=== Material provided ===

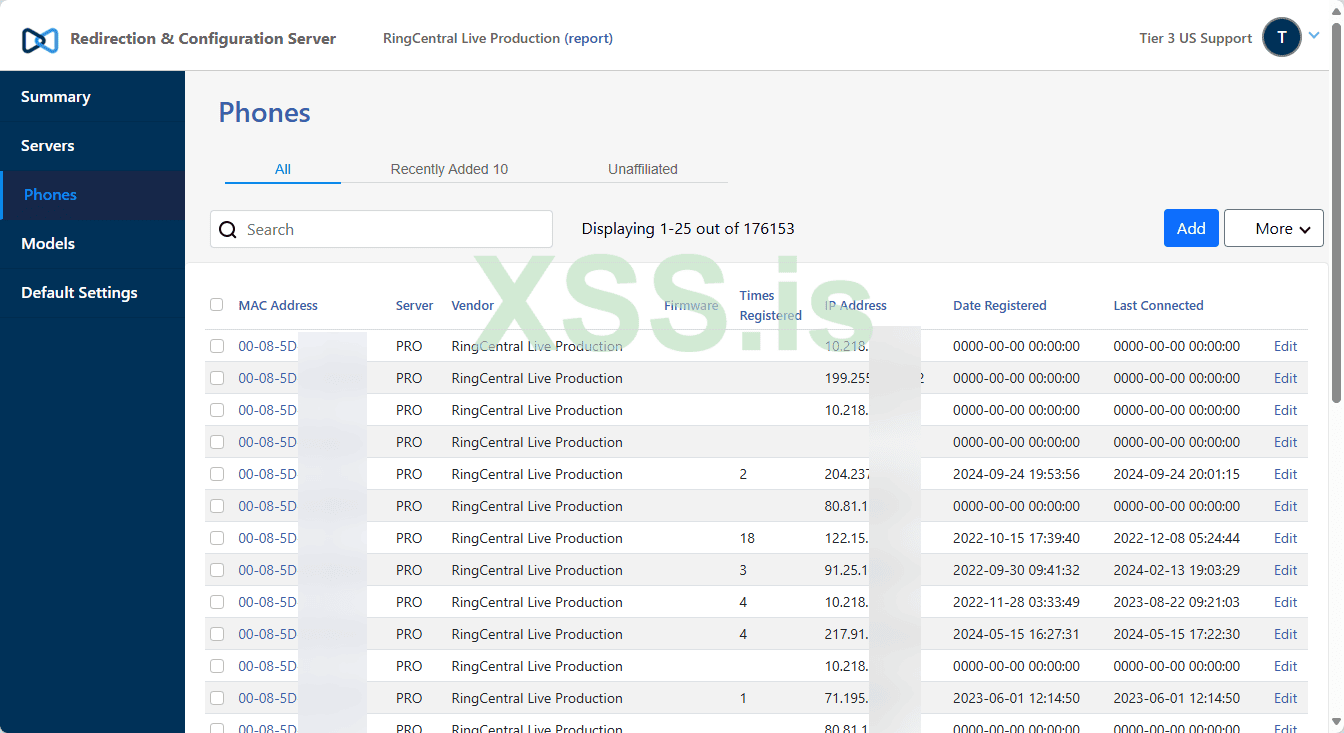Toggle the select-all checkbox in the table header

tap(217, 305)
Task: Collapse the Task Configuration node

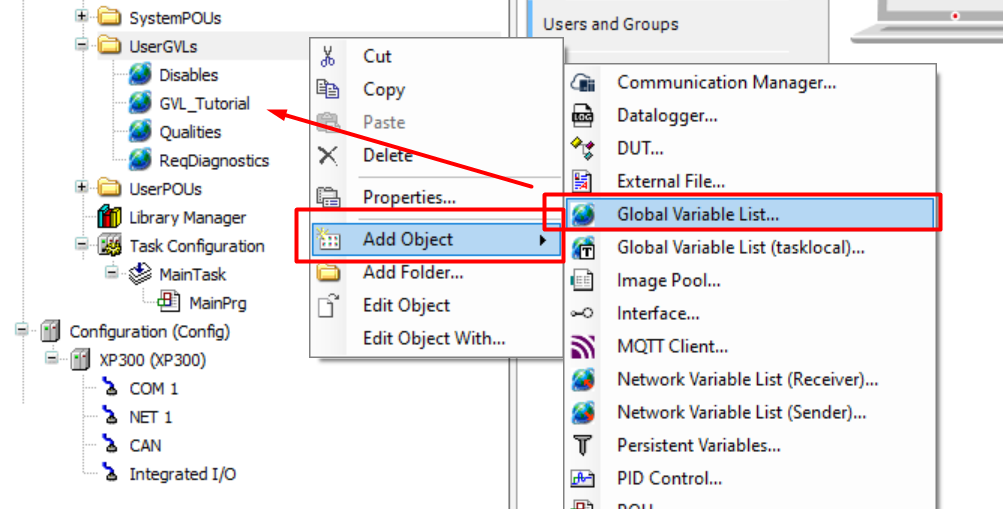Action: coord(81,245)
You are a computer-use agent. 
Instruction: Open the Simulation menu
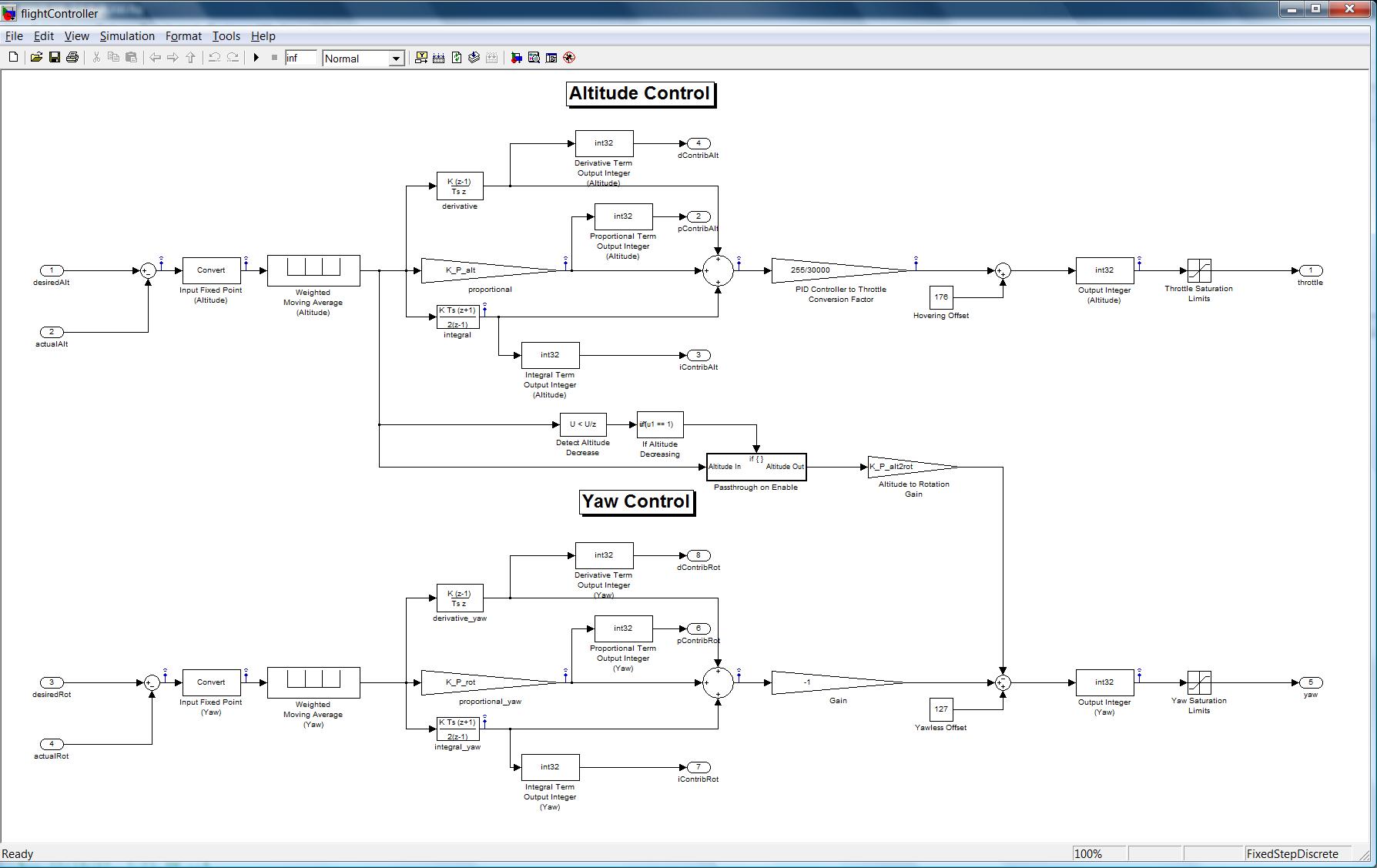(x=127, y=36)
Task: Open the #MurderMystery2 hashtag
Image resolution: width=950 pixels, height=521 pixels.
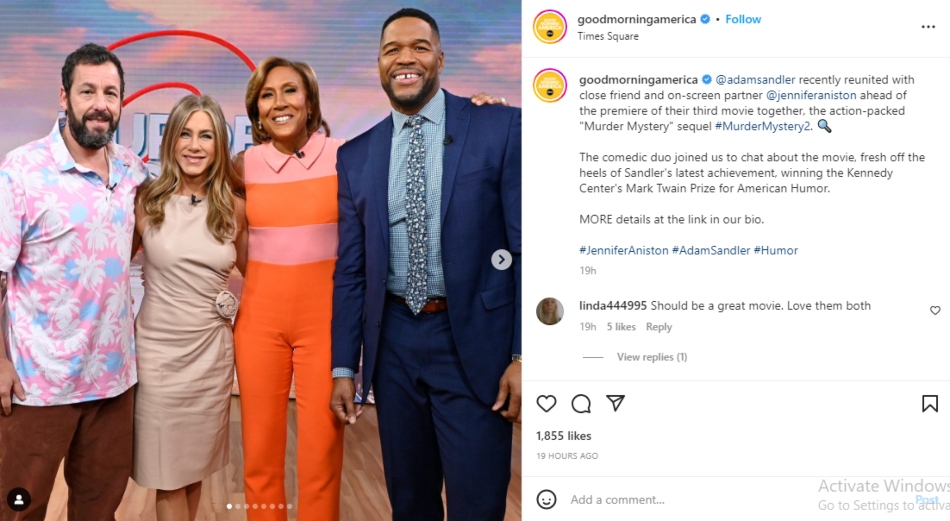Action: click(762, 126)
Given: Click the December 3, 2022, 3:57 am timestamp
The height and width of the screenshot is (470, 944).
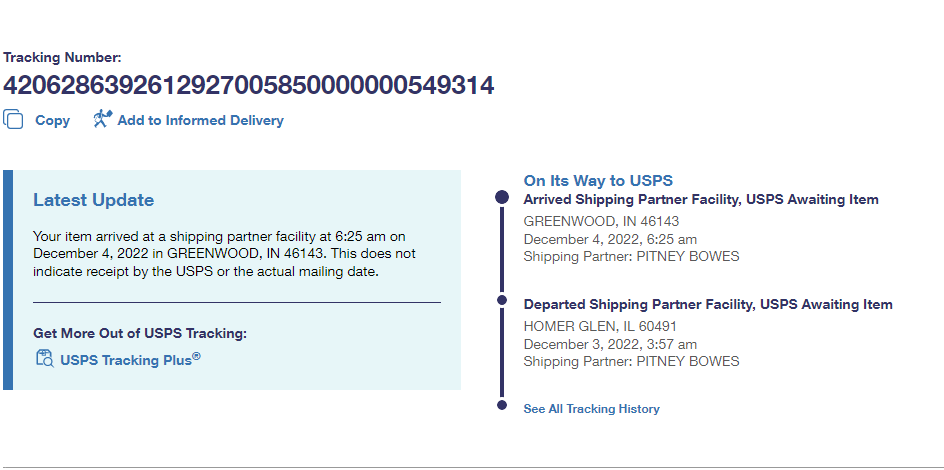Looking at the screenshot, I should [610, 344].
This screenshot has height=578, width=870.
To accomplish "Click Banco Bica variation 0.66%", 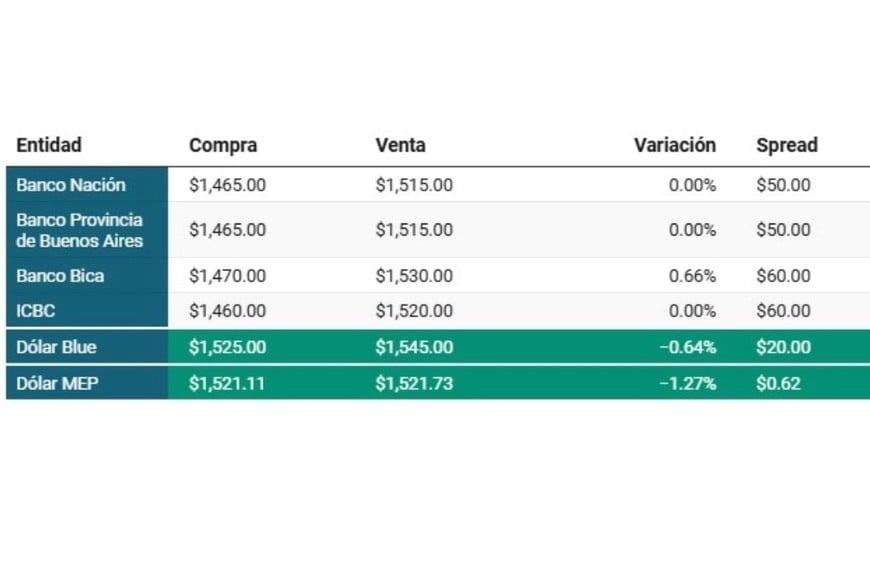I will (692, 276).
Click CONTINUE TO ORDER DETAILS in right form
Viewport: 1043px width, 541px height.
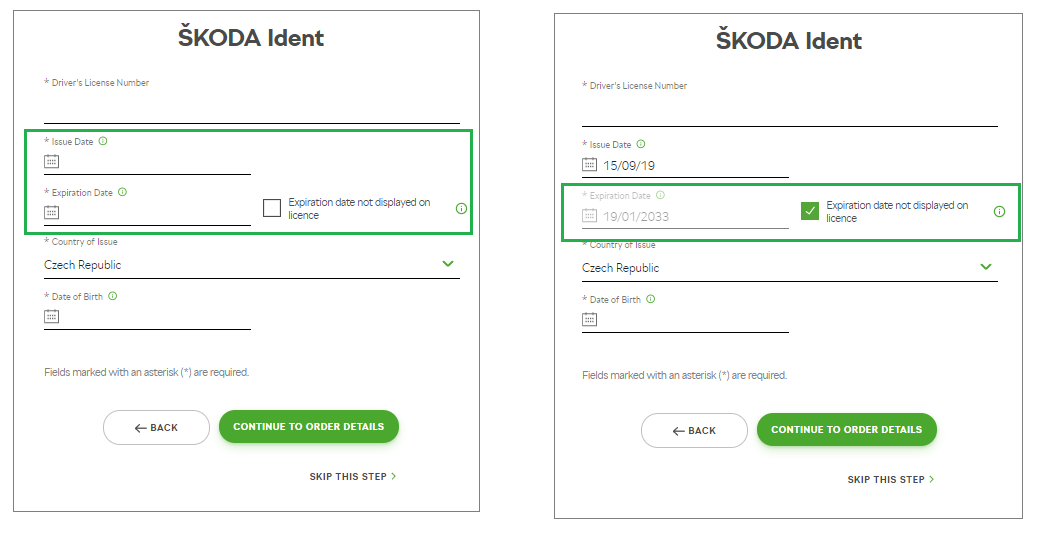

===

§ **The task**: Your answer should be the exact lines above from the one containing "Task: Open the #MurderMystery2 hashtag" through the one containing "This screenshot has height=578, width=870.", with both end lines kept and the pictures removed, please.

§ **Answer section**:
Task: Open the #MurderMystery2 hashtag
Image resolution: width=950 pixels, height=521 pixels.
Action: click(762, 126)
Given: Click the December 3, 2022, 3:57 am timestamp
The height and width of the screenshot is (470, 944).
Looking at the screenshot, I should [610, 344].
This screenshot has height=578, width=870.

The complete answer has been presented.